Authors : Wen Du, Qian Wang, Jia-Kun Wang and Jian-Xin Liu
Abstract: The catalytic activity of a xylanase retrieved from a Fosmid Library of rumen microbiota in Hu sheep was improved by directed evolution using error-prone PCR. After the first round of random mutagenesis, one (C12) was selected from 1450 clones. And E12 with the highest activity was acquired from about 2500 clones in the second round. The specific activity of purified mutant C12 and E12 was 69.67 and 118.50 U mg-1, 1.2 and 2.0 times as that of its parent enzyme HA2, respectively. The optimum temperature of Wild Type (WT) and mutants were 50°C while the mutants displayed lower thermostability than WT. The optimum pH for HA2, C12 and mutant E12 was 5.0, 5.0 and 6.0, respectively. Both WT and mutants retained about 85% of initial activity at pH range from 5.0-9.0. Sequencing analysis revealed that C12 was mutated at two amino acid positions (Q14H and K57R) and E12 was mutated at Q14H, V20A, M53I and K57R. Compared to HA2, the mutation of Q14H and K57R increased the affinity of xylanase to substrate (km was changed from 11.22-2.42 mg mL-1) decreased catalytic efficiency (kcat from 42.82-9.82 sec-1).
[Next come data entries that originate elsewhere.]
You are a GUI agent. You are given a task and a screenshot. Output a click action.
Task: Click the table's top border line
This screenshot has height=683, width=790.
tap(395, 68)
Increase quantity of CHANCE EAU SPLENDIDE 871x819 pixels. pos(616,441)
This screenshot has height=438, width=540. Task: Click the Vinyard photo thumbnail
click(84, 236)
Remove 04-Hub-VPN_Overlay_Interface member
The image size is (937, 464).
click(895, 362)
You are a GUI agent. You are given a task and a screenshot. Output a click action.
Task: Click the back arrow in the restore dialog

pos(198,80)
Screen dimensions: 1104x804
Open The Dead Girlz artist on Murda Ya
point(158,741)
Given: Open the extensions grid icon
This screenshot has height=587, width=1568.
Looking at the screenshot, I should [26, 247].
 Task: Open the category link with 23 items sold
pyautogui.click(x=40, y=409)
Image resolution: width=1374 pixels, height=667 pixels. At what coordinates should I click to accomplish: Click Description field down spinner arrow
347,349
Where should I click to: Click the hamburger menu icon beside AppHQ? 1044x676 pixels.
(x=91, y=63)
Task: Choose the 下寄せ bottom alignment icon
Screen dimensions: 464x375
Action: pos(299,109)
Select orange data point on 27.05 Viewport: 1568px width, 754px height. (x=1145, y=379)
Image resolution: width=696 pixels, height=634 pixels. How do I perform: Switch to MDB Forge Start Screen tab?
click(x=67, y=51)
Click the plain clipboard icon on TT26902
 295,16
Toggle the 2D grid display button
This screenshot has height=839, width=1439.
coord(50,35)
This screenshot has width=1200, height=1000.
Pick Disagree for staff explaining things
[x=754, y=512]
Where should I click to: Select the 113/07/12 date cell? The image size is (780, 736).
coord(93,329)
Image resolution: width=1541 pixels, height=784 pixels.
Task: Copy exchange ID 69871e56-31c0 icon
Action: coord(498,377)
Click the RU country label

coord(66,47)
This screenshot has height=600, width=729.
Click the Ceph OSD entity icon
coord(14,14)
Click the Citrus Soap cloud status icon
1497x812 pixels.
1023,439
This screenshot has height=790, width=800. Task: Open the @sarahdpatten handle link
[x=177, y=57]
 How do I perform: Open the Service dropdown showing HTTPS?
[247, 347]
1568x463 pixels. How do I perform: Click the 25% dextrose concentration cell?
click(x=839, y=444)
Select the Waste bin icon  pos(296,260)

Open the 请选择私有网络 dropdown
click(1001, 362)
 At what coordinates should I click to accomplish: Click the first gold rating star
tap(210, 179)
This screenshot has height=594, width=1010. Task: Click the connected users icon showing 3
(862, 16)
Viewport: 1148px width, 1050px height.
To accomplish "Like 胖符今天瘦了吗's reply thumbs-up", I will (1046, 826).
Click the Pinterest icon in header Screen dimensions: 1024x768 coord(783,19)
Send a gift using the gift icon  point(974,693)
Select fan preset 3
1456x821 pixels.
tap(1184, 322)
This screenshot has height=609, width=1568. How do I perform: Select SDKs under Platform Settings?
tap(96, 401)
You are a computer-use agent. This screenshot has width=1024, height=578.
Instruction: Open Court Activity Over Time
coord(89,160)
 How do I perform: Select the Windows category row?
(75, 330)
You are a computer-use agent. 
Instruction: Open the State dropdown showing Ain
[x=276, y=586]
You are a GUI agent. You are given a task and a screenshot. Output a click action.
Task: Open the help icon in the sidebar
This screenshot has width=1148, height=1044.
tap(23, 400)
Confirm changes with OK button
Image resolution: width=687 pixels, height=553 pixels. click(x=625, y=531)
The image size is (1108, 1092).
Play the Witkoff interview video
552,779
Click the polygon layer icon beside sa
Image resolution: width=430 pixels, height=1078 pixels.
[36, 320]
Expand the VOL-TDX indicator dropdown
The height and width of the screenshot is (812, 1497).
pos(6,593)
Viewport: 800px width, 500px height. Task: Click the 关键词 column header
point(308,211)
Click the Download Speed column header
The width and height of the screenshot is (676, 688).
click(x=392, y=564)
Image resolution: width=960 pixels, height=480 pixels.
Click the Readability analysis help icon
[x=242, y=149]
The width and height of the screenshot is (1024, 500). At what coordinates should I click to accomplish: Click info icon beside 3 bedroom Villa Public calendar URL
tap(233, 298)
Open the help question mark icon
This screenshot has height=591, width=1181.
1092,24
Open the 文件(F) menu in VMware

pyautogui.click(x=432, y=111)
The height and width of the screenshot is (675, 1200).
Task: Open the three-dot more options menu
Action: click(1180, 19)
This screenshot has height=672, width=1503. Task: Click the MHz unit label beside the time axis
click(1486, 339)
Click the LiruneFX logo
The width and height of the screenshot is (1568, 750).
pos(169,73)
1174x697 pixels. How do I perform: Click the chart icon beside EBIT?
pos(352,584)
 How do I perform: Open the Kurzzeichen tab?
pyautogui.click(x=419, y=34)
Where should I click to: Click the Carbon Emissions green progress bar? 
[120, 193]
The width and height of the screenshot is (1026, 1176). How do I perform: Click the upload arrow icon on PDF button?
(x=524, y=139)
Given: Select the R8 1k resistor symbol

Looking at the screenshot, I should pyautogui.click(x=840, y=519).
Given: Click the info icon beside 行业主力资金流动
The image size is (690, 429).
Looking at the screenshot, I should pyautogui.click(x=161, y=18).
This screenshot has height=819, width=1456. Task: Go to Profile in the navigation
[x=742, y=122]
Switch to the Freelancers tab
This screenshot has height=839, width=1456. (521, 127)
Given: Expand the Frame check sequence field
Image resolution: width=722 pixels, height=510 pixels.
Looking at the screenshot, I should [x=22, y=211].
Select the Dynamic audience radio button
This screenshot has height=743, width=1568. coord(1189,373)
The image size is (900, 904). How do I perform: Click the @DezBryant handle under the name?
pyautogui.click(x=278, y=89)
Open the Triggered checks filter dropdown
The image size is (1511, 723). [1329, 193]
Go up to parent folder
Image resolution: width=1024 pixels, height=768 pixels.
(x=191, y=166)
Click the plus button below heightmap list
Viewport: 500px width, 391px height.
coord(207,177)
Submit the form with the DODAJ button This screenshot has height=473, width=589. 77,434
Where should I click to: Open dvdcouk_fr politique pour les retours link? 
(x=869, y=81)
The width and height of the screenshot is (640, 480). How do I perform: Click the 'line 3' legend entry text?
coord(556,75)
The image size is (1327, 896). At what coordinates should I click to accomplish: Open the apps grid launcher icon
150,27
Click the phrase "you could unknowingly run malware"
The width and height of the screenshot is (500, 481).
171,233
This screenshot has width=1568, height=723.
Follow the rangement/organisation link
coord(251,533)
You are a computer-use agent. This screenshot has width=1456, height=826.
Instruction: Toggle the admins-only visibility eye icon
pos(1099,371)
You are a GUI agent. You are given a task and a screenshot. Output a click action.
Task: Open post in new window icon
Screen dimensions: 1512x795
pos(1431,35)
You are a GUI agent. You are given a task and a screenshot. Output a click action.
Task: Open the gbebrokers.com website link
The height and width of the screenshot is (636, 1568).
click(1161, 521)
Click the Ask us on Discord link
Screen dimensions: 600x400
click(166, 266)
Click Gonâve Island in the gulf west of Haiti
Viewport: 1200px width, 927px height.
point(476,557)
Nevertheless, further mutation of V20A and M53I reversed the km to 45.14 mg mL-1 and kcat to 198.75 sec-1 which suggested that V20A and M53I probably contributed to the enhanced activity.
Wen Du, Qian Wang, Jia-Kun Wang and Jian-Xin Liu, 2014. Enhancing Catalytic Activity of a Xylanase Retrieved from a Fosmid Library of Rumen Microbiota in Hu Sheep by Directed Evolution. Journal of Animal and Veterinary Advances, 13: 538-544.